All of lore.kernel.org
 help / color / mirror / Atom feed
From: Suren Baghdasaryan <surenb@google.com>
To: Pavan Kondeti <quic_pkondeti@quicinc.com>
Cc: Michel Lespinasse <michel@lespinasse.org>,
	Linux-MM <linux-mm@kvack.org>,
	LKML <linux-kernel@vger.kernel.org>,
	Andrew Morton <akpm@linux-foundation.org>,
	kernel-team@fb.com, Laurent Dufour <ldufour@linux.ibm.com>,
	Jerome Glisse <jglisse@google.com>,
	Peter Zijlstra <peterz@infradead.org>,
	Michal Hocko <mhocko@suse.com>, Vlastimil Babka <vbabka@suse.cz>,
	Davidlohr Bueso <dave@stgolabs.net>,
	Matthew Wilcox <willy@infradead.org>,
	Liam Howlett <liam.howlett@oracle.com>,
	Rik van Riel <riel@surriel.com>,
	Paul McKenney <paulmck@kernel.org>,
	Song Liu <songliubraving@fb.com>,
	Minchan Kim <minchan@google.com>,
	Joel Fernandes <joelaf@google.com>,
	David Rientjes <rientjes@google.com>,
	Axel Rasmussen <axelrasmussen@google.com>,
	Andy Lutomirski <luto@kernel.org>
Subject: Re: [PATCH v2 23/35] mm: add mmu_notifier_lock
Date: Wed, 27 Jul 2022 13:30:29 -0700	[thread overview]

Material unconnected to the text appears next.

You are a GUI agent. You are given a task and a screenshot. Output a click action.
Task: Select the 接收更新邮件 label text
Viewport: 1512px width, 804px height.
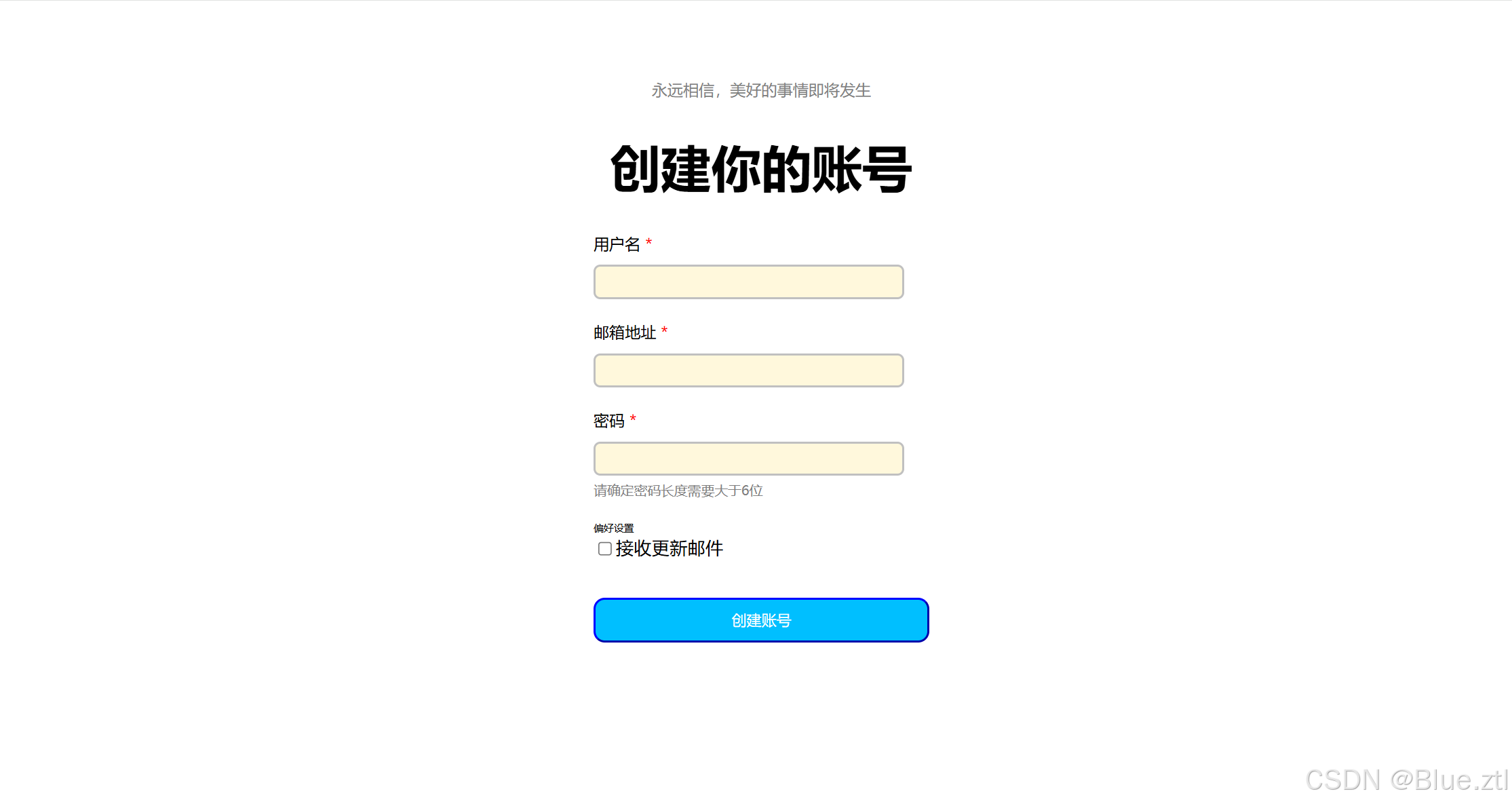tap(669, 548)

Message-ID: <CAJuCfpG0_xwGhTbzWRRwcBKO263TgrVm0T1gJ+PdzcL-EzcHpA@mail.gmail.com> (raw)
In-Reply-To: <20220727073420.GA8985@hu-pkondeti-hyd.qualcomm.com>

On Wed, Jul 27, 2022 at 12:34 AM Pavan Kondeti
<quic_pkondeti@quicinc.com> wrote:
>
> On Fri, Jan 28, 2022 at 05:09:54AM -0800, Michel Lespinasse wrote:
> > Introduce mmu_notifier_lock as a per-mm percpu_rw_semaphore,
> > as well as the code to initialize and destroy it together with the mm.
> >
> > This lock will be used to prevent races between mmu_notifier_register()

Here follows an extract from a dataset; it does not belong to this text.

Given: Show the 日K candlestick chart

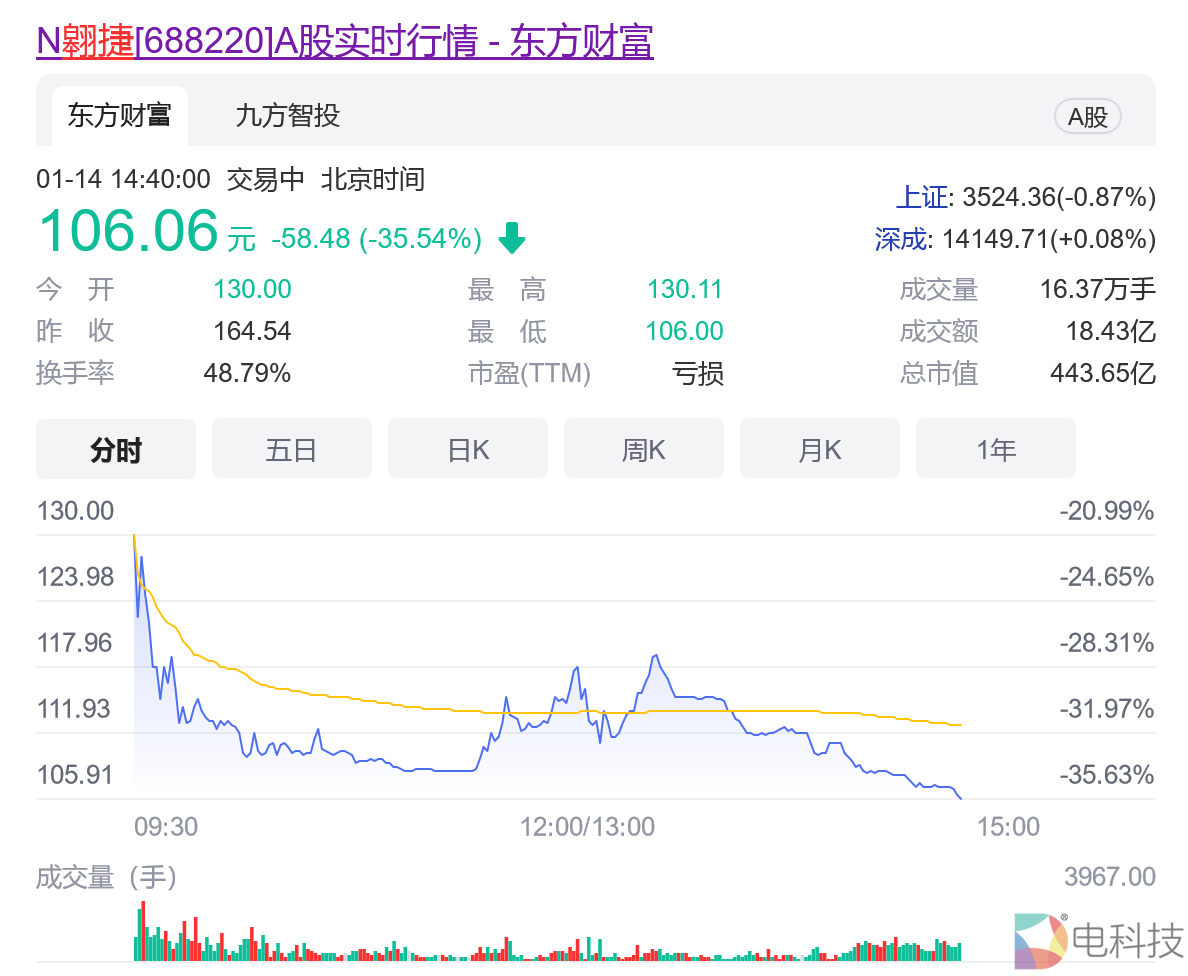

> > and speculative fault handlers that need to fire MMU notifications
> > without holding any of the mmap or rmap locks.
> >
> > Signed-off-by: Michel Lespinasse <michel@lespinasse.org>
> > ---
> >  include/linux/mm_types.h     |  6 +++++-
> >  include/linux/mmu_notifier.h | 27 +++++++++++++++++++++++++--
> >  kernel/fork.c                |  3 ++-
> >  3 files changed, 32 insertions(+), 4 deletions(-)
> >
> > diff --git a/include/linux/mm_types.h b/include/linux/mm_types.h
> > index 305f05d2a4bc..f77e2dec038d 100644
> > --- a/include/linux/mm_types.h
> > +++ b/include/linux/mm_types.h
> > @@ -462,6 +462,7 @@ struct vm_area_struct {
> >  } __randomize_layout;
> >
> >  struct kioctx_table;
> > +struct percpu_rw_semaphore;
> >  struct mm_struct {
> >       struct {
> >               struct vm_area_struct *mmap;            /* list of VMAs */
> > @@ -608,7 +609,10 @@ struct mm_struct {
> >               struct file __rcu *exe_file;
> >  #ifdef CONFIG_MMU_NOTIFIER
> >               struct mmu_notifier_subscriptions *notifier_subscriptions;
> > -#endif
> > +#ifdef CONFIG_SPECULATIVE_PAGE_FAULT
> > +             struct percpu_rw_semaphore *mmu_notifier_lock;
> > +#endif       /* CONFIG_SPECULATIVE_PAGE_FAULT */
> > +#endif       /* CONFIG_MMU_NOTIFIER */
> >  #if defined(CONFIG_TRANSPARENT_HUGEPAGE) && !USE_SPLIT_PMD_PTLOCKS
> >               pgtable_t pmd_huge_pte; /* protected by page_table_lock */
> >  #endif
> > diff --git a/include/linux/mmu_notifier.h b/include/linux/mmu_notifier.h
> > index 45fc2c81e370..ace76fe91c0c 100644
> > --- a/include/linux/mmu_notifier.h
> > +++ b/include/linux/mmu_notifier.h
> > @@ -6,6 +6,8 @@
> >  #include <linux/spinlock.h>
> >  #include <linux/mm_types.h>
> >  #include <linux/mmap_lock.h>
> > +#include <linux/percpu-rwsem.h>
> > +#include <linux/slab.h>
> >  #include <linux/srcu.h>
> >  #include <linux/interval_tree.h>
> >
> > @@ -499,15 +501,35 @@ static inline void mmu_notifier_invalidate_range(struct mm_struct *mm,
> >               __mmu_notifier_invalidate_range(mm, start, end);
> >  }
> >
> > -static inline void mmu_notifier_subscriptions_init(struct mm_struct *mm)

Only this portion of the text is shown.